On 03/27/2012 07:00 AM, Victor Hermans wrote:
> Dear Friends!
> Thank you very much for this great program.
Hi,
Welcome to this list. I'm glad to hear you find Maxima useful.
> I have a sabbatical at Riga Technical University and they did not have
> any Computer Algebra System.
> So I asked all my students to download Maxima.
> However, there is one bug.

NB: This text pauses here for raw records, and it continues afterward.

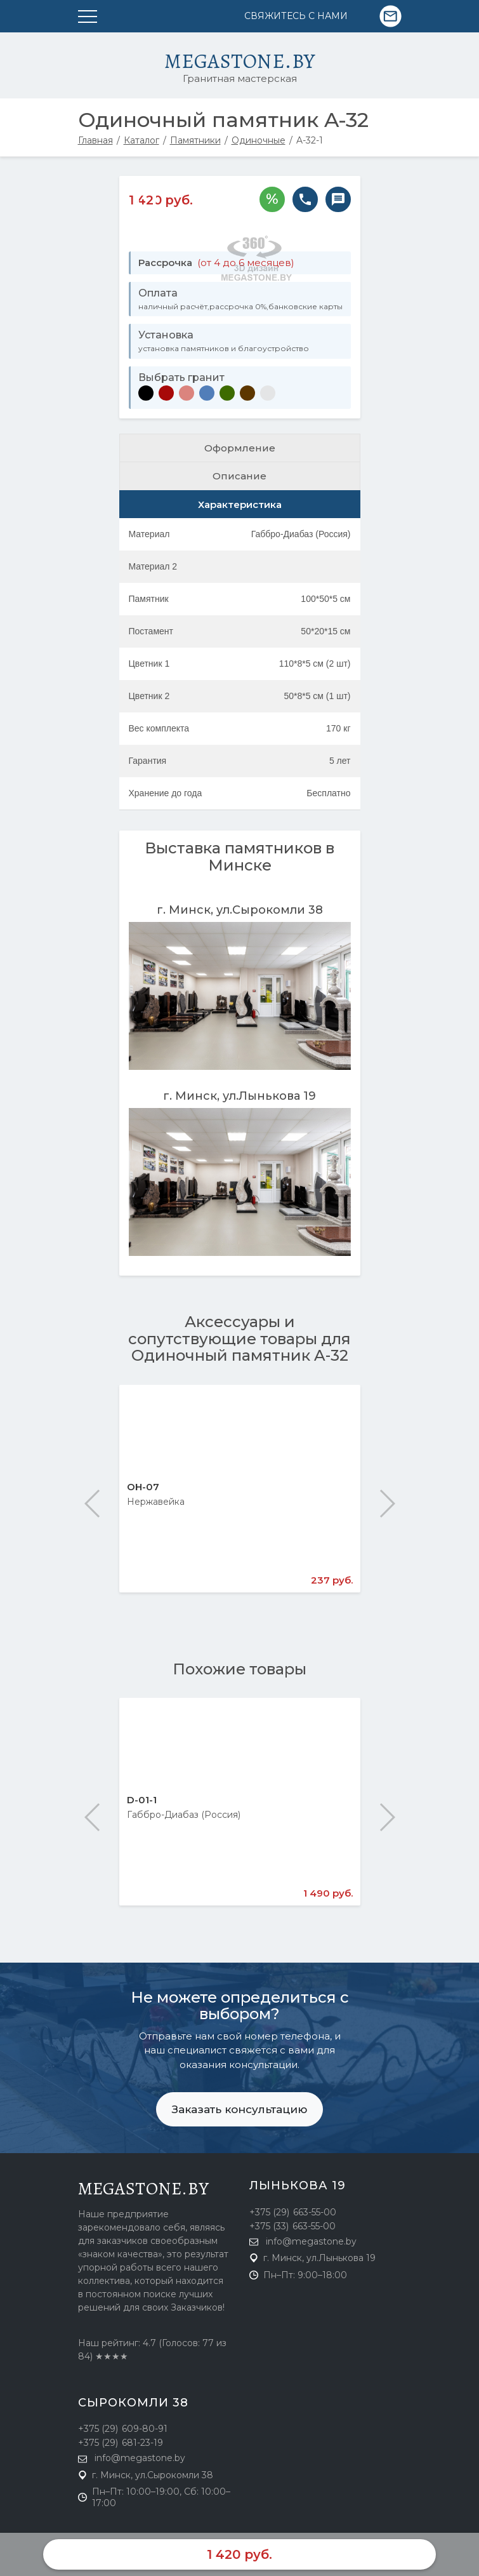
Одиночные (258, 140)
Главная (95, 140)
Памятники (195, 140)
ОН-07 (143, 1487)
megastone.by (143, 2189)
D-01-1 (142, 1800)
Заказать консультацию (239, 2109)
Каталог (141, 140)
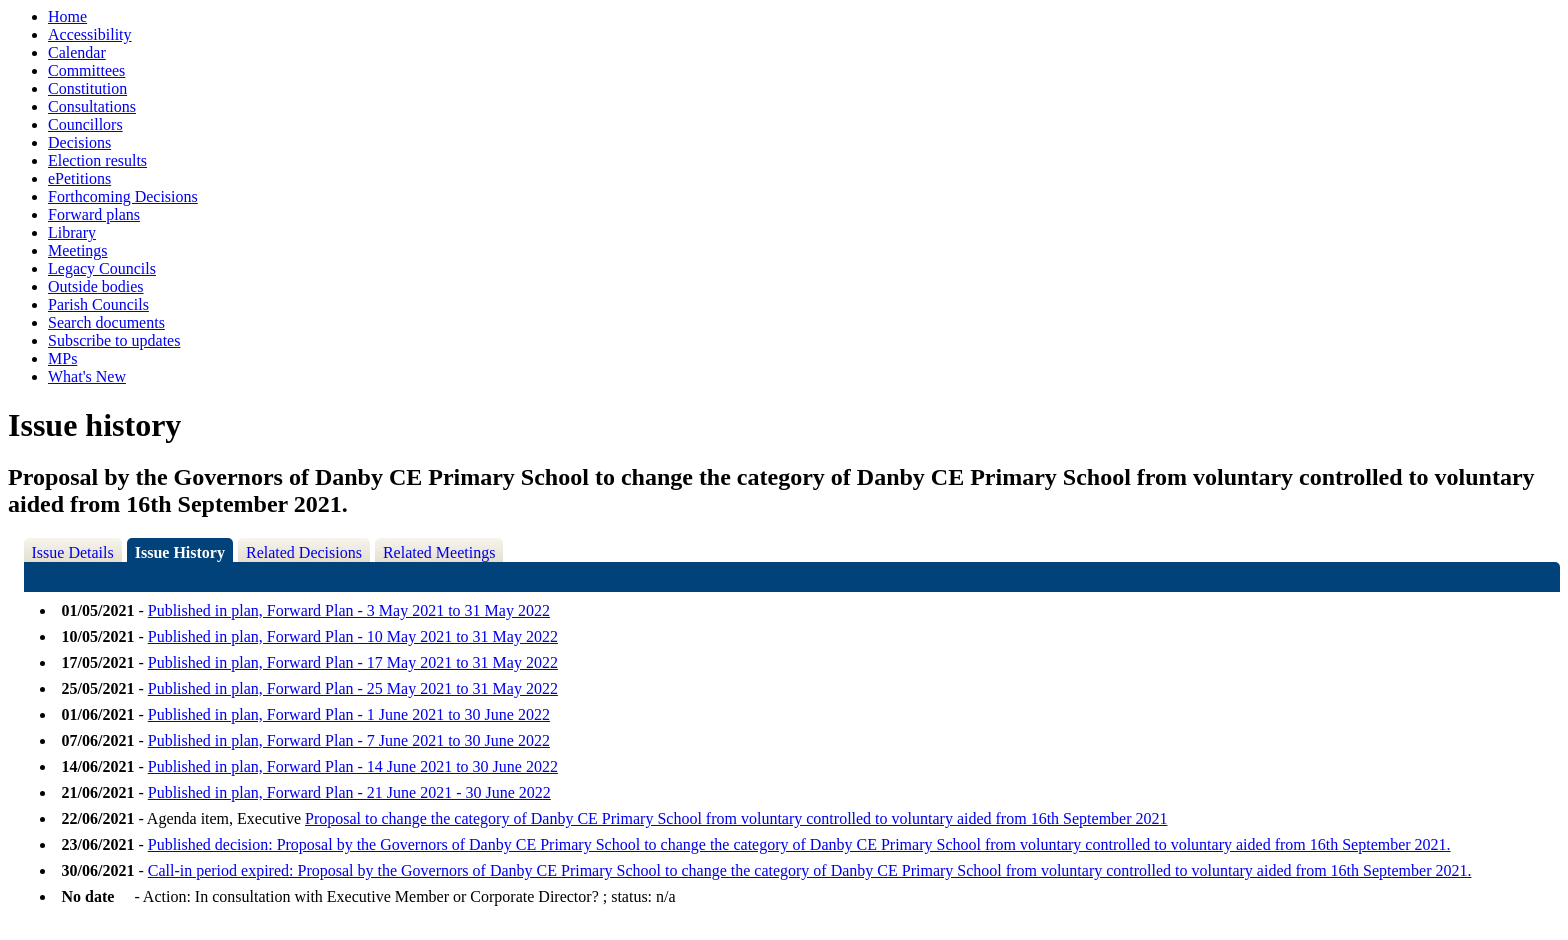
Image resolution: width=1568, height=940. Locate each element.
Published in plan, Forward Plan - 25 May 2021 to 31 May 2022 (353, 688)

The net present value does not seem to work
> very well.
> This gives 2 different solutions
>
> load("finance")$
>
> npv(0.03,[-1000,0,0,0,1200]);
>
> -1000+1200/(1.03)^4;
Thank you for telling us about that bug. The program "finance" is one of
the "contributed package", which means that has been contributed by a
user and it might not been checked by other developers. In this case,
the calculation is wrongly being done as -1000/1.03 + 1200/1.03^5. This
will be fixed in the next release of Maxima, but for the time being you
can solve the problem by using the version that I'm sending in the
attachment.
Please start Maxima and type the command:
maxima_userdir;
this will tell you the directory that is being used as your user
directory. You will have to copy the "finance.mac" file in the
attachment into that directory.
If you then do:
load ("finance");
It should show you that it is loading the file in the directory referred
above, and not the original file in share/contrib which has the bug.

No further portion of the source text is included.